[TEXT FOR ANALYSIS]
Similar questions have been asked before, but my setup is slightly different from the other questions. In the below code, when I monitor my memory usage the consumption keeps rising. For small files that is no problem, but I am processing a file of numerous gigabytes. Ultimately, I'll end up with a MemoryError.
The idea is that a separate reader process reads batches of lines into a queue. A number of workers consume this queue and put their results in another queue, which in turn is consumed by a writer process that writes these results to an output file. The workers also return values after they have finished, which are then used by the main process. This is mainly diagnostic information (e.g. no. lines processed), but it is information that i get this information back.
The work that is done here, is putting the text through spaCy's pipeline which should not have any memory leaks.
The one thing that I can think of, is that each subprocess uses its own spaCy instance (is that true?), and as such the string memory/vocabulary is specific per process. That means that the size of the whole vocabulary is basically duplicated over all subprocesses. Is that true? If so, is there a way to make use of only one 'lookup table'/Voc instance across multiple spaCy instances? If this is not the issue, do you have any other idea what may be wrong?
import logging
import multiprocessing as mp
from os import cpu_count
from spacy.util import minibatch
import spacy
import psutil
logging.basicConfig(datefmt='%d-%b %H:%M:%S',
format='%(asctime)s - [%(levelname)s]: %(message)s',
level=logging.INFO,
handlers=[
logging.FileHandler('progress.log'),
logging.StreamHandler()

[PROVIDED INFORMATION]
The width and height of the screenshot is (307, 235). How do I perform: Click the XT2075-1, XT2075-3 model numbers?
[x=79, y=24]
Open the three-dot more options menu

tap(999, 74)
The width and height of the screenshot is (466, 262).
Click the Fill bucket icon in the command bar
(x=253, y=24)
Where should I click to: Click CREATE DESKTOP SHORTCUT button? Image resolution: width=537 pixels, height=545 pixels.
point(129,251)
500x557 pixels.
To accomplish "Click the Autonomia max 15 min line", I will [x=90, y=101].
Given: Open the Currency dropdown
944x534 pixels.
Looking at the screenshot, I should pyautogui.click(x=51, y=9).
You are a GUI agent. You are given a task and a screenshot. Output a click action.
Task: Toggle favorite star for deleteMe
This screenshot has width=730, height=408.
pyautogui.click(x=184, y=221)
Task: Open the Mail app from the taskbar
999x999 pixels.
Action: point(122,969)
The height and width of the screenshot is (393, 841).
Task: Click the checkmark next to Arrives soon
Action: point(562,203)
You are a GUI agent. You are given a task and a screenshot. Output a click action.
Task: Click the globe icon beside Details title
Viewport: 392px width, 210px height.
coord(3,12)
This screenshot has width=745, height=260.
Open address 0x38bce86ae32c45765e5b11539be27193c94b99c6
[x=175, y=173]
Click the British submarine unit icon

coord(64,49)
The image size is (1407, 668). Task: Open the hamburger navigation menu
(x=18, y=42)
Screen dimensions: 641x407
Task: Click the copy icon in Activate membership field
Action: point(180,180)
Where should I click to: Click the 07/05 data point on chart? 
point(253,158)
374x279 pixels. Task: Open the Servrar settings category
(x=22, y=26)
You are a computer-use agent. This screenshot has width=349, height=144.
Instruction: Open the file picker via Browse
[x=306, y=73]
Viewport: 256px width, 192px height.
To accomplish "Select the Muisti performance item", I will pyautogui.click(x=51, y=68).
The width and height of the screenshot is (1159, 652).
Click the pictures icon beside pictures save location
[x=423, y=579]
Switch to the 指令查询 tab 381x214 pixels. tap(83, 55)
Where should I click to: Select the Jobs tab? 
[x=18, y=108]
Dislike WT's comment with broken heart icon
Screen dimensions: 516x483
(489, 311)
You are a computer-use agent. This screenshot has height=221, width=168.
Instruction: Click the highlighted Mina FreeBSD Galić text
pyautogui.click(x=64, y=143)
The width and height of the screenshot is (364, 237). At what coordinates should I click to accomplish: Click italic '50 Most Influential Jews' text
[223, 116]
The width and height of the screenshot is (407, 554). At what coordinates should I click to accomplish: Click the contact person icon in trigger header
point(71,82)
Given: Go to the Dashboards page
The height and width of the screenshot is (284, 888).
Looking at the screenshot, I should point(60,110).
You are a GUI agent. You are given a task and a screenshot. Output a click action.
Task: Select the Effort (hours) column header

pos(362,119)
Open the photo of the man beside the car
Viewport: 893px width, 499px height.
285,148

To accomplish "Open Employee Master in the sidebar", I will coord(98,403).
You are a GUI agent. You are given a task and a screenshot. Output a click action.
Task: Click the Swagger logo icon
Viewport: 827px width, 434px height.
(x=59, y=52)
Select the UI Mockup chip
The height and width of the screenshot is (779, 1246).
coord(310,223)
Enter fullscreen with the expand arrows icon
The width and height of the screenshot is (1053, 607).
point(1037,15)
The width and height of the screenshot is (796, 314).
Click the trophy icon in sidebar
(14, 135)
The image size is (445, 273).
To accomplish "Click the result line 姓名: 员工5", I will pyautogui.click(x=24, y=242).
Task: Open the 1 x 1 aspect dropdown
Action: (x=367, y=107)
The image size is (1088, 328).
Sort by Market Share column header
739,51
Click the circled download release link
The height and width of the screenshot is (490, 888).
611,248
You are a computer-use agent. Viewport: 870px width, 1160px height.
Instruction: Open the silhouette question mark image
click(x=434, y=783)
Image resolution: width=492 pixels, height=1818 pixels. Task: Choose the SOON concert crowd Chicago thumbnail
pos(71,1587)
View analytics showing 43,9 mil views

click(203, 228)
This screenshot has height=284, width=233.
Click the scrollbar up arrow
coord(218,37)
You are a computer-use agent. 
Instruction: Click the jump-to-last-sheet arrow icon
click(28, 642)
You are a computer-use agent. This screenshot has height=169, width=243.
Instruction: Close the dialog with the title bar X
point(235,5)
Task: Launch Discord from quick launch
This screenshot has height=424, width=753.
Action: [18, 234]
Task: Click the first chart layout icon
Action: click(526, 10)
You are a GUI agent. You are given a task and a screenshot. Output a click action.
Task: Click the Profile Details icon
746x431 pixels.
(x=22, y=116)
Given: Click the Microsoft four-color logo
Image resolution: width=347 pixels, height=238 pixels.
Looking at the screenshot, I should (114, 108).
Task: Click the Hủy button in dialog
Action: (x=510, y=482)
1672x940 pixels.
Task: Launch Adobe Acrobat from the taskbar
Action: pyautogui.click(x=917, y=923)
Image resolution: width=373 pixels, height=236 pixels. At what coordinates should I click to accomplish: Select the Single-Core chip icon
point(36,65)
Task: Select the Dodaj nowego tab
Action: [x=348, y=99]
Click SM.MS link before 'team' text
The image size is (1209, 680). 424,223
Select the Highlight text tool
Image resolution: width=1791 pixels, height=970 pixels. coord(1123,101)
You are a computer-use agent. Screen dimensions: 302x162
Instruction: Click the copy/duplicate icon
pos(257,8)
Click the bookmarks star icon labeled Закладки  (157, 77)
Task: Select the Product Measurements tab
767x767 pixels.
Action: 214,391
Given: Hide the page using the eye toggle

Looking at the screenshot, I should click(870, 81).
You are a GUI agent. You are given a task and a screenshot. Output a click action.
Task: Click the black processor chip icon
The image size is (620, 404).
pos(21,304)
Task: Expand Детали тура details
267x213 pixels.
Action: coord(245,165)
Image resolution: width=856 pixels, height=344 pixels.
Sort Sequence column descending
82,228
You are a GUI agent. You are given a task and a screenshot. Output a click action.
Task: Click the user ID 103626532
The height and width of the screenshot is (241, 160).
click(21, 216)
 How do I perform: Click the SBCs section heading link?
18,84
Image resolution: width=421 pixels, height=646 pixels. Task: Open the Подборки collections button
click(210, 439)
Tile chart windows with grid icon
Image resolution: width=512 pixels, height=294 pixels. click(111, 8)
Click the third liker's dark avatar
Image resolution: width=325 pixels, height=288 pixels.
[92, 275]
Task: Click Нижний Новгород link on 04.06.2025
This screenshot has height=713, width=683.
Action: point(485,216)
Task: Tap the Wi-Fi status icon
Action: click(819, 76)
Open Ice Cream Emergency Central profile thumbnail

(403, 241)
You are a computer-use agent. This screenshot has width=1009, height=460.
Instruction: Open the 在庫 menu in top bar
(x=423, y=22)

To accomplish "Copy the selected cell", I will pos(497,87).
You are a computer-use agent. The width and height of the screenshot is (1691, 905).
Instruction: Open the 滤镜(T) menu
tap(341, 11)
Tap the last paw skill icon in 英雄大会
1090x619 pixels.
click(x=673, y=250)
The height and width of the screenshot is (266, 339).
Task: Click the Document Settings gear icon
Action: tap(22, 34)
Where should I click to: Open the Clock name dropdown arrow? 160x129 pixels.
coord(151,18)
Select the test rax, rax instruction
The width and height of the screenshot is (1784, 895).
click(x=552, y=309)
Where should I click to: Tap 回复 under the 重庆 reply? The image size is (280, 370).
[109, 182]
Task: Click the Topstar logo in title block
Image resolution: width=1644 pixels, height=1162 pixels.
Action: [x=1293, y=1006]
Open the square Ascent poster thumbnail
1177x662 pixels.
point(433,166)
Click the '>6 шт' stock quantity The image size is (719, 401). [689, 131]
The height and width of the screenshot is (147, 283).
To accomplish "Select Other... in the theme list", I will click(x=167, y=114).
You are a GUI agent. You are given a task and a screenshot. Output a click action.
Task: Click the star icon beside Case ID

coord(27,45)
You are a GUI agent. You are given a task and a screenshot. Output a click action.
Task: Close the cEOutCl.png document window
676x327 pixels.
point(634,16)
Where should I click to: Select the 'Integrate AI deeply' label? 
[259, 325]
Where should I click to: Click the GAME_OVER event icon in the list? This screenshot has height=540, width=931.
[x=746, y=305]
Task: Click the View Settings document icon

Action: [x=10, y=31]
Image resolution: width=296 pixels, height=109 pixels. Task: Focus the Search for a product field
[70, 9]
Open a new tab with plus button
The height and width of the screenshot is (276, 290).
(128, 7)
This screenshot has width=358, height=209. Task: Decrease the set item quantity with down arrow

[PROBLEM DESCRIPTION] Write out everything from "Similar questions have" down to "any memory leaks." in the forum post on spaCy memory use again, swapping "queue" for "buffer" wherever it occurs.

[OUTPUT BELOW]
Similar questions have been asked before, but my setup is slightly different from the other questions. In the below code, when I monitor my memory usage the consumption keeps rising. For small files that is no problem, but I am processing a file of numerous gigabytes. Ultimately, I'll end up with a MemoryError.
The idea is that a separate reader process reads batches of lines into a buffer. A number of workers consume this buffer and put their results in another buffer, which in turn is consumed by a writer process that writes these results to an output file. The workers also return values after they have finished, which are then used by the main process. This is mainly diagnostic information (e.g. no. lines processed), but it is information that i get this information back.
The work that is done here, is putting the text through spaCy's pipeline which should not have any memory leaks.